Fused Softmax

In this tutorial, you will write a fused softmax operation that is significantly faster than PyTorch’s native op for a particular class of matrices: those whose rows can fit in the GPU’s SRAM.

In doing so, you will learn about:

  • The benefits of kernel fusion for bandwidth-bound operations.

  • Reduction operators in Triton.

Motivations

Custom GPU kernels for elementwise additions are educationally valuable but won’t get you very far in practice. Let us consider instead the case of a simple (numerically stabilized) softmax operation:

import torch

import triton
import triton.language as tl
from triton.runtime import driver

DEVICE = triton.runtime.driver.active.get_active_torch_device()


def is_hip():
    return triton.runtime.driver.active.get_current_target().backend == "hip"


def is_cdna():
    return is_hip() and triton.runtime.driver.active.get_current_target().arch in ('gfx940', 'gfx941', 'gfx942',
                                                                                   'gfx90a', 'gfx908')


def naive_softmax(x):
    """Compute row-wise softmax of X using native pytorch

    We subtract the maximum element in order to avoid overflows. Softmax is invariant to
    this shift.
    """
    # read  MN elements ; write M  elements
    x_max = x.max(dim=1)[0]
    # read MN + M elements ; write MN elements
    z = x - x_max[:, None]
    # read  MN elements ; write MN elements
    numerator = torch.exp(z)
    # read  MN elements ; write M  elements
    denominator = numerator.sum(dim=1)
    # read MN + M elements ; write MN elements
    ret = numerator / denominator[:, None]
    # in total: read 5MN + 2M elements ; wrote 3MN + 2M elements
    return ret

When implemented naively in PyTorch, computing y = naive_softmax(x) for \(x \in R^{M \times N}\) requires reading \(5MN + 2M\) elements from DRAM and writing back \(3MN + 2M\) elements. This is obviously wasteful; we’d prefer to have a custom “fused” kernel that only reads X once and does all the necessary computations on-chip. Doing so would require reading and writing back only \(MN\) bytes, so we could expect a theoretical speed-up of ~4x (i.e., \((8MN + 4M) / 2MN\)). The torch.jit.script flags aims to perform this kind of “kernel fusion” automatically but, as we will see later, it is still far from ideal.

Compute Kernel

Our softmax kernel works as follows: each program loads a set of rows of the input matrix X strided by number of programs, normalizes it and writes back the result to the output Y.

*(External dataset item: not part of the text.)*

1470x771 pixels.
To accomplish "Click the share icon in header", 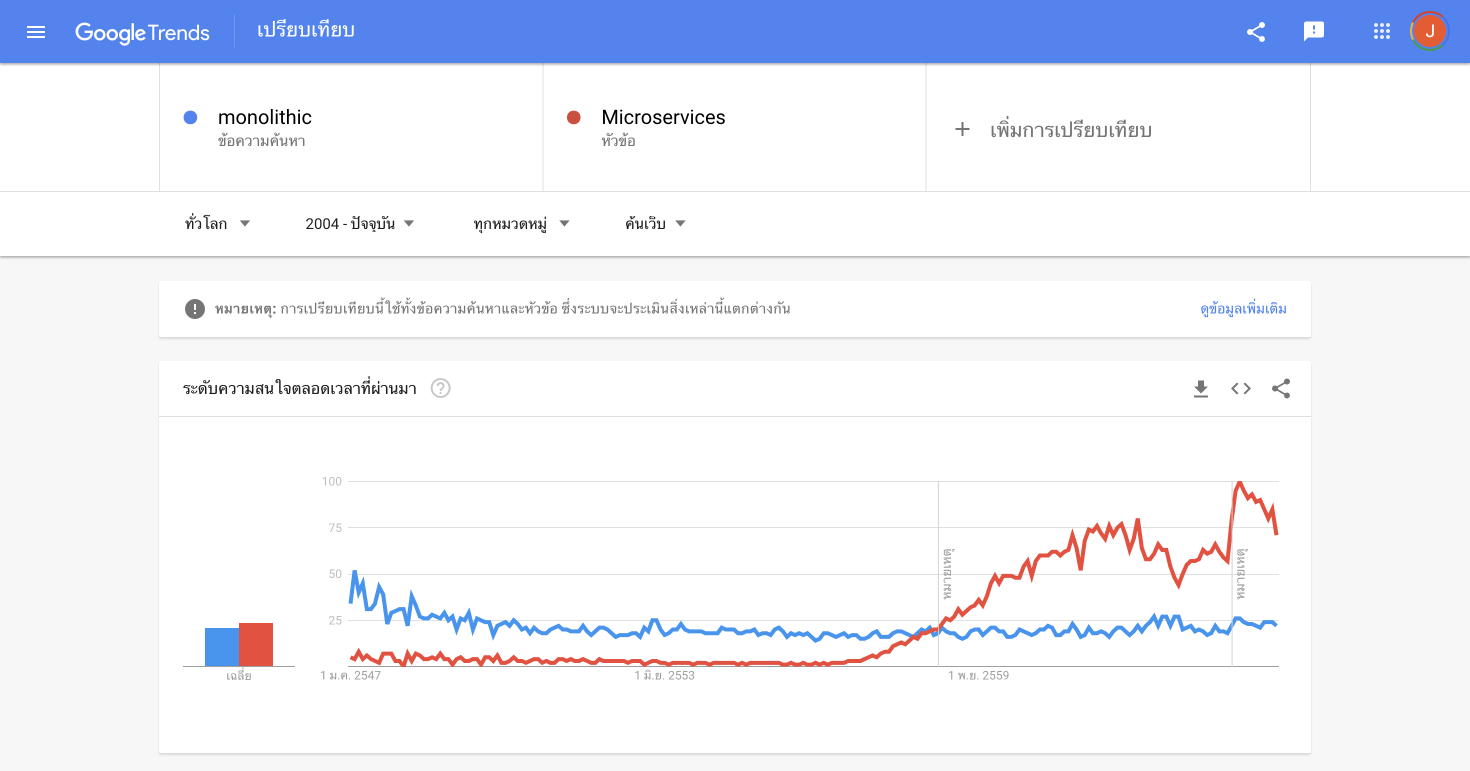I will pos(1256,32).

Note that one important limitation of Triton is that each block must have a power-of-two number of elements, so we need to internally “pad” each row and guard the memory operations properly if we want to handle any possible input shapes:

@triton.jit
def softmax_kernel(output_ptr, input_ptr, input_row_stride, output_row_stride, n_rows, n_cols, BLOCK_SIZE: tl.constexpr,
                   num_stages: tl.constexpr):
    # starting row of the program
    row_start = tl.program_id(0)
    row_step = tl.num_programs(0)
    for row_idx in tl.range(row_start, n_rows, row_step, num_stages=num_stages):
        # The stride represents how much we need to increase the pointer to advance 1 row
        row_start_ptr = input_ptr + row_idx * input_row_stride
        # The block size is the next power of two greater than n_cols, so we can fit each
        # row in a single block
        col_offsets = tl.arange(0, BLOCK_SIZE)
        input_ptrs = row_start_ptr + col_offsets
        # Load the row into SRAM, using a mask since BLOCK_SIZE may be > than n_cols
        mask = col_offsets < n_cols
        row = tl.load(input_ptrs, mask=mask, other=-float('inf'))
        # Subtract maximum for numerical stability
        row_minus_max = row - tl.max(row, axis=0)
        # Note that exponentiation in Triton is fast but approximate (i.e., think __expf in CUDA)
        numerator = tl.exp(row_minus_max)
        denominator = tl.sum(numerator, axis=0)
        softmax_output = numerator / denominator
        # Write back output to DRAM
        output_row_start_ptr = output_ptr + row_idx * output_row_stride
        output_ptrs = output_row_start_ptr + col_offsets
        tl.store(output_ptrs, softmax_output, mask=mask)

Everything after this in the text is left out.